### EXERCISE DATA:
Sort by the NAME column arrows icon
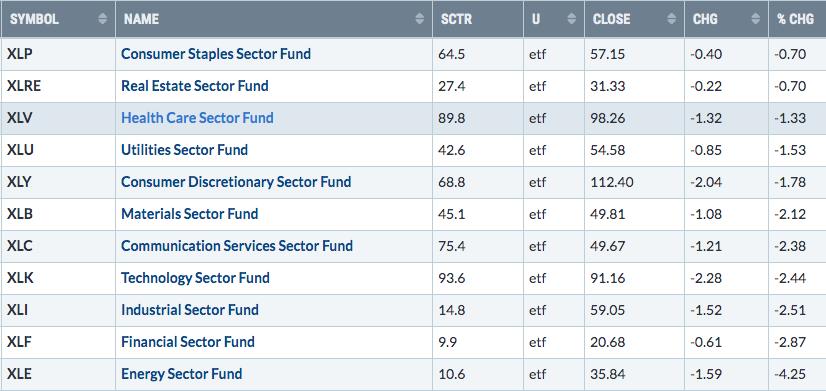[419, 19]
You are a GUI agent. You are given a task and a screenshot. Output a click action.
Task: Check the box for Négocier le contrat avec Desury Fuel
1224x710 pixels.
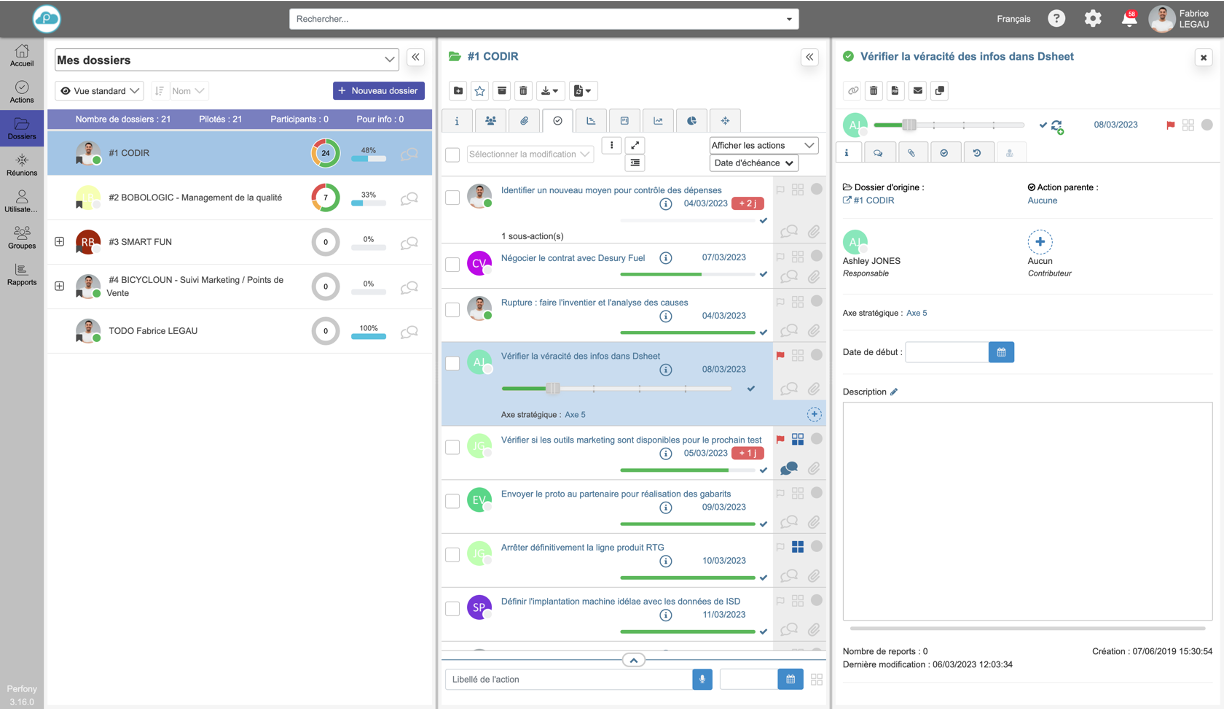point(452,264)
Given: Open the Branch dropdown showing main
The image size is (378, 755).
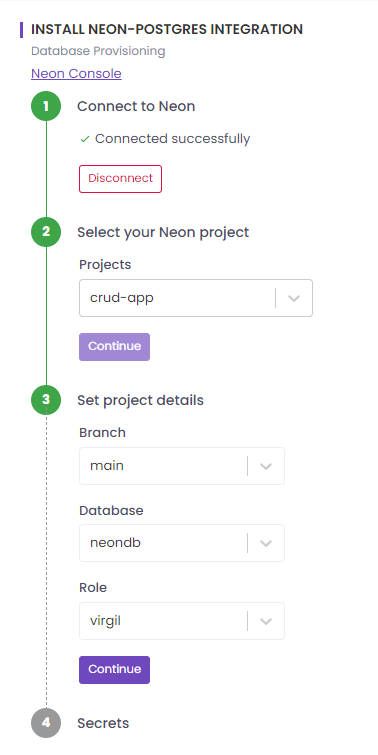Looking at the screenshot, I should tap(182, 466).
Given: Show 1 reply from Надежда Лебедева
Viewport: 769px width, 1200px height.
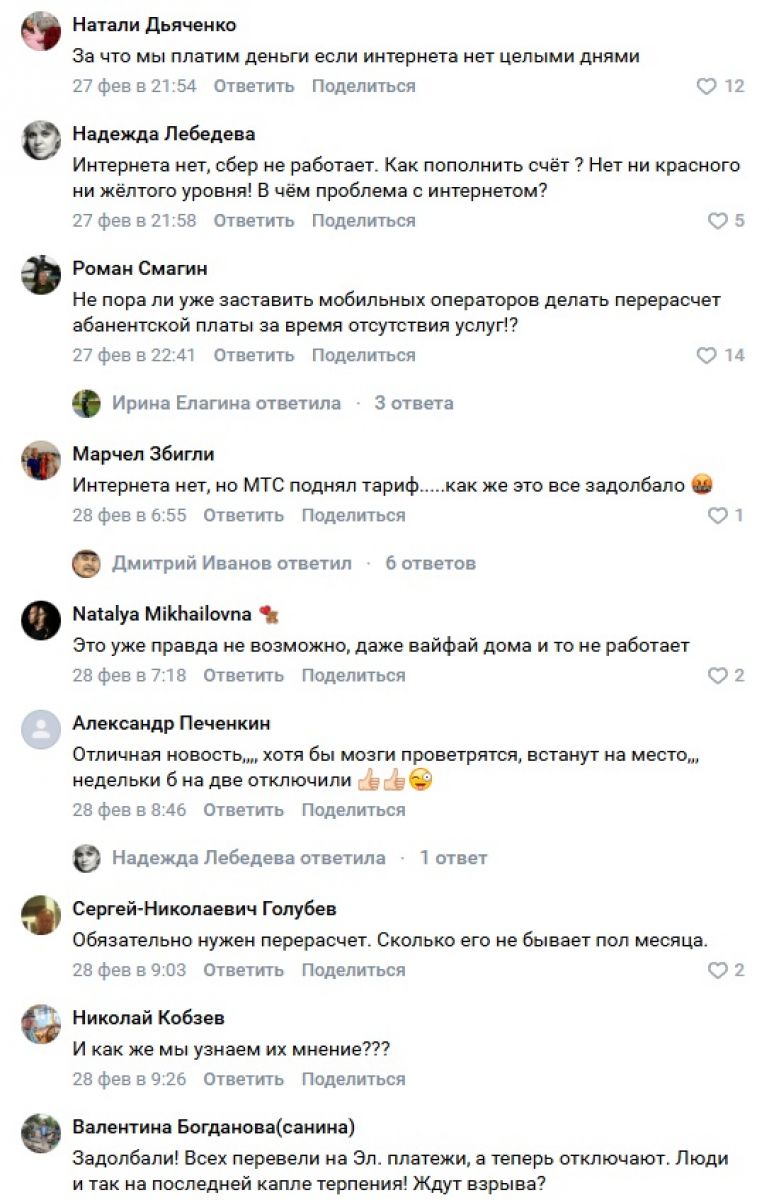Looking at the screenshot, I should click(x=453, y=858).
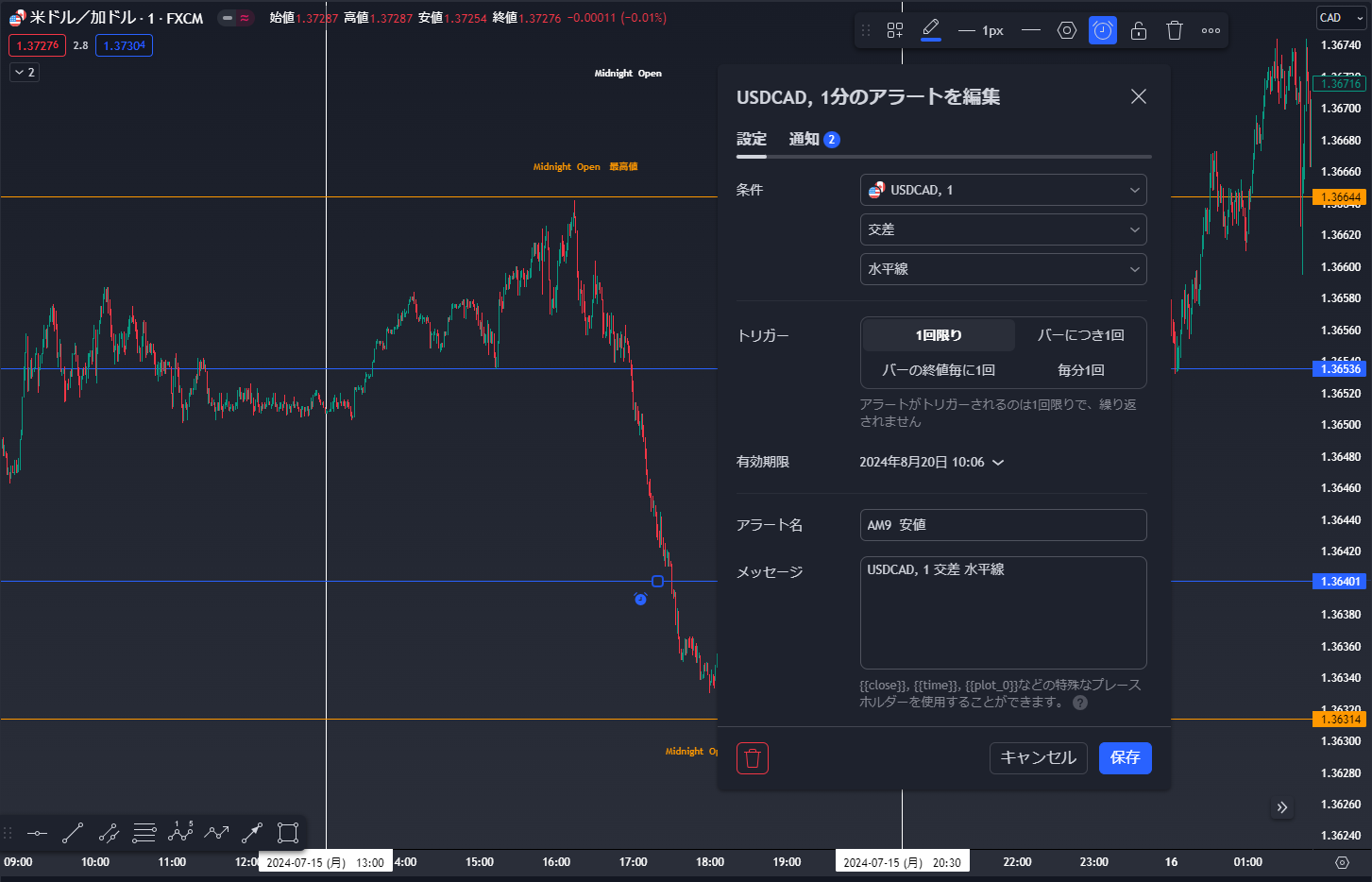1372x882 pixels.
Task: Select the horizontal line drawing tool
Action: (37, 833)
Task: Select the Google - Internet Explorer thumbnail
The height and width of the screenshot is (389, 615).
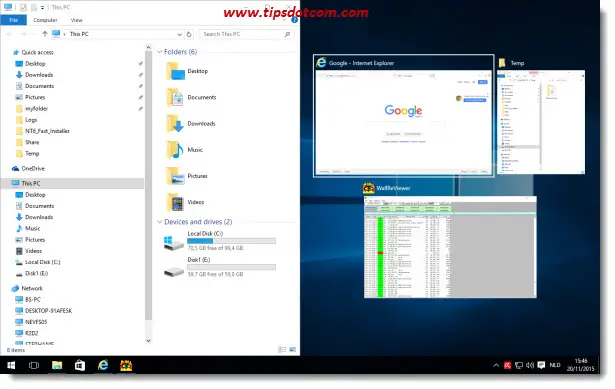Action: pyautogui.click(x=404, y=116)
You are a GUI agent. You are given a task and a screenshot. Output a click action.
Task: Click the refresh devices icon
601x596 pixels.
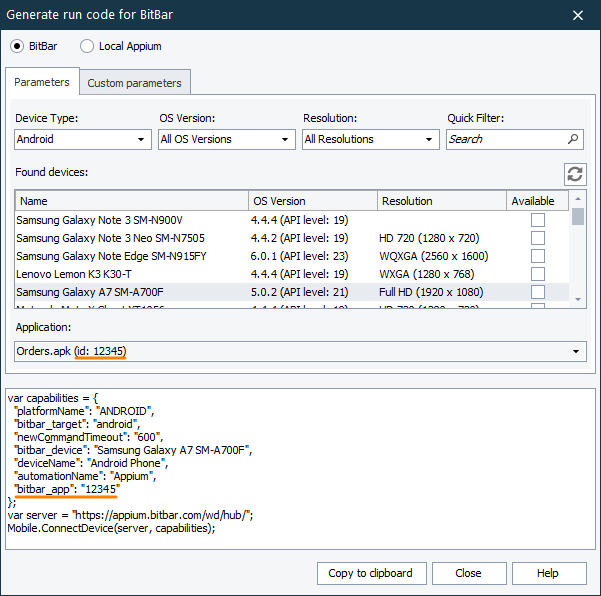(575, 174)
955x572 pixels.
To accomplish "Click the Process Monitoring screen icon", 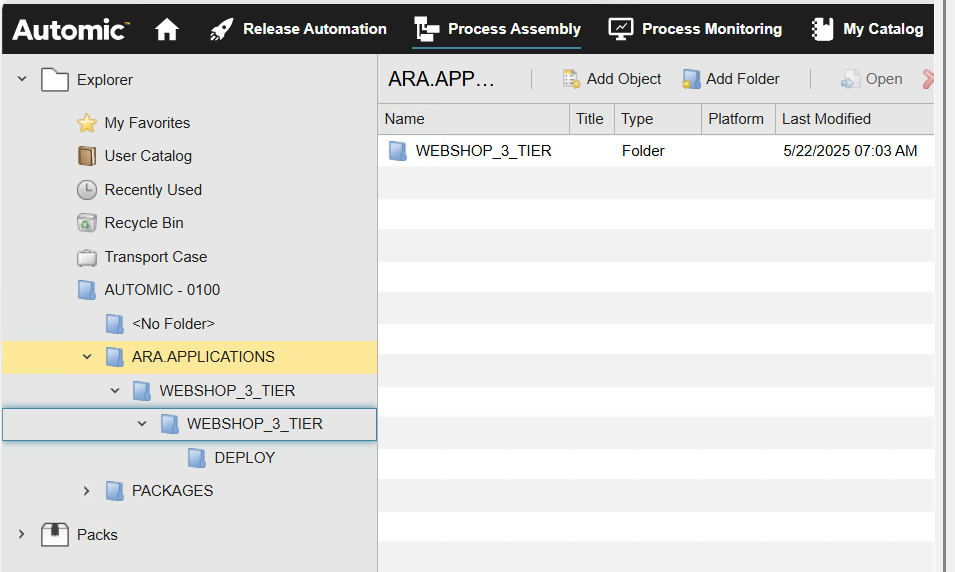I will pyautogui.click(x=621, y=29).
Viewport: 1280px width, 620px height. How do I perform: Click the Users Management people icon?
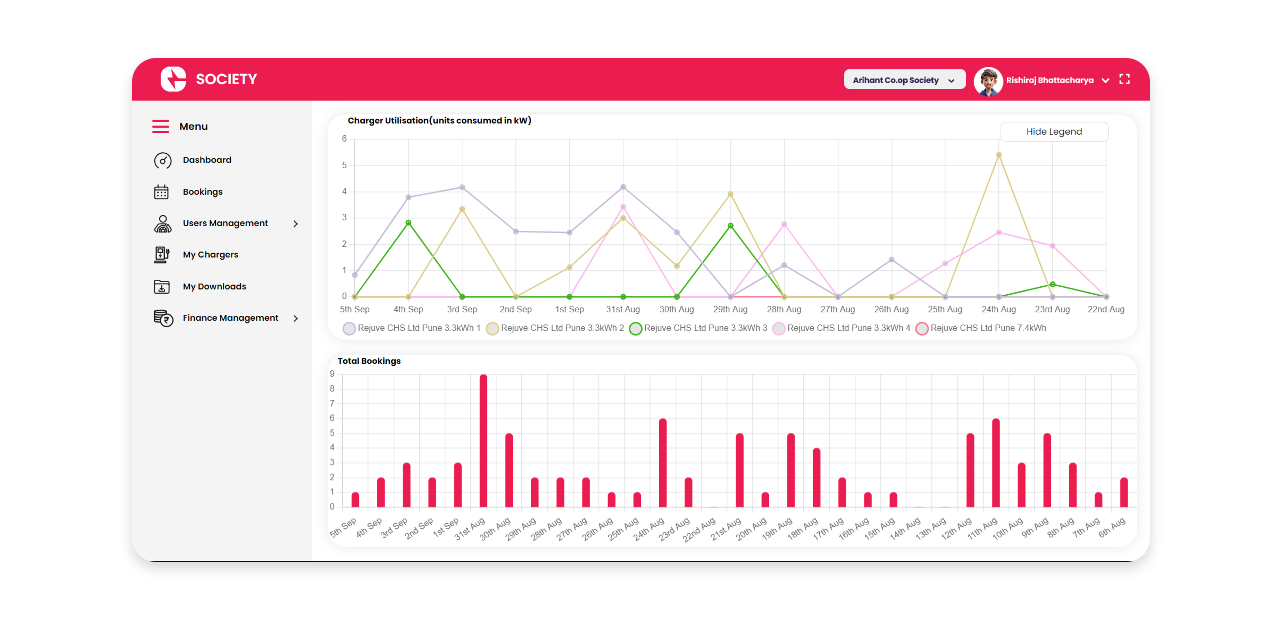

### ACTIVITY:
Return the stretch of data that begins with the line showing "Task: Check the" and goes on through the line showing "Given: Show 1 reply from Надежда Лебедева", exactly, with pictures removed.

### OUTPUT FOR THIS TASK:
Task: Check the box for Négocier le contrat avec Desury Fuel
1224x710 pixels.
point(452,264)
Given: Open the Branch dropdown showing main
The image size is (378, 755).
Looking at the screenshot, I should tap(182, 466).
Given: Show 1 reply from Надежда Лебедева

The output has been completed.